#### ENTRIES SUPPLIED

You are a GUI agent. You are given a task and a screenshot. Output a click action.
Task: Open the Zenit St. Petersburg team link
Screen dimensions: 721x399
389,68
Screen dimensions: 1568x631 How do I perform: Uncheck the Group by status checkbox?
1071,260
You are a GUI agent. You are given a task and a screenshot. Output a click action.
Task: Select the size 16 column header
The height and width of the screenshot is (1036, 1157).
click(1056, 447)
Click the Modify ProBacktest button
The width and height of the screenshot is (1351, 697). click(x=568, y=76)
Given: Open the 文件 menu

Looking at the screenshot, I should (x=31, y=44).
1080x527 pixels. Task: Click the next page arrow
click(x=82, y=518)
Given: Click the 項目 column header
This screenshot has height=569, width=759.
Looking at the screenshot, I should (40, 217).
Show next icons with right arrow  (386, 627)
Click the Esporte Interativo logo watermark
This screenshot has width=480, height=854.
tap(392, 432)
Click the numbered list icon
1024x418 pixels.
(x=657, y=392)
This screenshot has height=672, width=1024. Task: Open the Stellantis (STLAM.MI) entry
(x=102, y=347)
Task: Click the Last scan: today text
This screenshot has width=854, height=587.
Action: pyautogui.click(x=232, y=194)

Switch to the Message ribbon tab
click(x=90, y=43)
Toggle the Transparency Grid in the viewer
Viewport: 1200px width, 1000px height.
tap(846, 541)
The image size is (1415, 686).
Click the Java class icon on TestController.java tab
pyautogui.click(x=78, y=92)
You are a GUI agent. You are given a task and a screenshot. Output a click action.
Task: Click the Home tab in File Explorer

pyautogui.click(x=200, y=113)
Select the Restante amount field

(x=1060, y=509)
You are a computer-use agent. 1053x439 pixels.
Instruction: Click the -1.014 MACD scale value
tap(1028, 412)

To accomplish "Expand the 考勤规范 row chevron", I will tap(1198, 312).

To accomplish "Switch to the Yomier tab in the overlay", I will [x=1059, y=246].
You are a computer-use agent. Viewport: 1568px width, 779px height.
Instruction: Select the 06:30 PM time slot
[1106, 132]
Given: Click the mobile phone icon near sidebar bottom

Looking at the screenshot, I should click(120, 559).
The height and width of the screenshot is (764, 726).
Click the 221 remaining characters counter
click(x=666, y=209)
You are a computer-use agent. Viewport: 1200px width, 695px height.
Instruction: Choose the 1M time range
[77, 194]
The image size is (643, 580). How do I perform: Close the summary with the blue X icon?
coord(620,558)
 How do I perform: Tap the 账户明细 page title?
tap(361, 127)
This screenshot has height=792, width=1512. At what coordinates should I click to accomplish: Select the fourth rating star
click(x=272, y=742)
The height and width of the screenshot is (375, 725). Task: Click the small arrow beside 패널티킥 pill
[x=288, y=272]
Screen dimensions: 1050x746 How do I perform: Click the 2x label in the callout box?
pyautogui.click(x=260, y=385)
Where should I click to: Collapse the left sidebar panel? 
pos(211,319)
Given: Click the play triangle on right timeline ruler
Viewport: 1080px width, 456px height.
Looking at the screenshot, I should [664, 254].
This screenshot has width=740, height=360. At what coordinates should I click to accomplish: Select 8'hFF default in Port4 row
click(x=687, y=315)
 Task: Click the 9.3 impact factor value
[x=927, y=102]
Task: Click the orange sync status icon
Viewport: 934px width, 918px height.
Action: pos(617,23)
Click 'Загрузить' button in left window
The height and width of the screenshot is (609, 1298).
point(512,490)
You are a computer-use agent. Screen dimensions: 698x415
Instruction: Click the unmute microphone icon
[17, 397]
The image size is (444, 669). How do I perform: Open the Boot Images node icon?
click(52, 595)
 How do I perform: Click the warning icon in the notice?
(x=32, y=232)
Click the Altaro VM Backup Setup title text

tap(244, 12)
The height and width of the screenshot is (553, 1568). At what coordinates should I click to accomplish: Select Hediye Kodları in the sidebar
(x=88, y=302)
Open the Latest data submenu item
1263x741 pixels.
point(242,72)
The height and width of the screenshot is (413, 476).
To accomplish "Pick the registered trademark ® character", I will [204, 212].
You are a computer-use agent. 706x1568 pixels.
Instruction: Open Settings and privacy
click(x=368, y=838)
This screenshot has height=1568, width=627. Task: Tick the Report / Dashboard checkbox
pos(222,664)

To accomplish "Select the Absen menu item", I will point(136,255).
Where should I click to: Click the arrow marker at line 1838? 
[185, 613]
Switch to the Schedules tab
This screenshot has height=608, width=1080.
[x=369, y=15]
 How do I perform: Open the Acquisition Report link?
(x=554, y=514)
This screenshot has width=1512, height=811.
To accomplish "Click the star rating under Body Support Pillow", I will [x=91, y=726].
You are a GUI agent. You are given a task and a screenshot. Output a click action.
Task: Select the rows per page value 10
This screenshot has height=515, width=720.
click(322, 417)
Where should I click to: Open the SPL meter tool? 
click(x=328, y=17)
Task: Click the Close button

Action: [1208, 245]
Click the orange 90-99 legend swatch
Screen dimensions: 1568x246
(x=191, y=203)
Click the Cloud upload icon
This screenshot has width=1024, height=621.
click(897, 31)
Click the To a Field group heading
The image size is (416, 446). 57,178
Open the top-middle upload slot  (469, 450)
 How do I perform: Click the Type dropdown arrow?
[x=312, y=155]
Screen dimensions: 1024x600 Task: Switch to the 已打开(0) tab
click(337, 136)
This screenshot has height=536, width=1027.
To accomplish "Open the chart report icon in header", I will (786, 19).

########

DIRECTIONS FOR THIS TASK: Every line that contains the string "header" should be returned from the data.

SOLUTION TO THE PROBLEM:
Task: Select the size 16 column header
Given: Click the 項目 column header
To accomplish "Open the chart report icon in header", I will (786, 19).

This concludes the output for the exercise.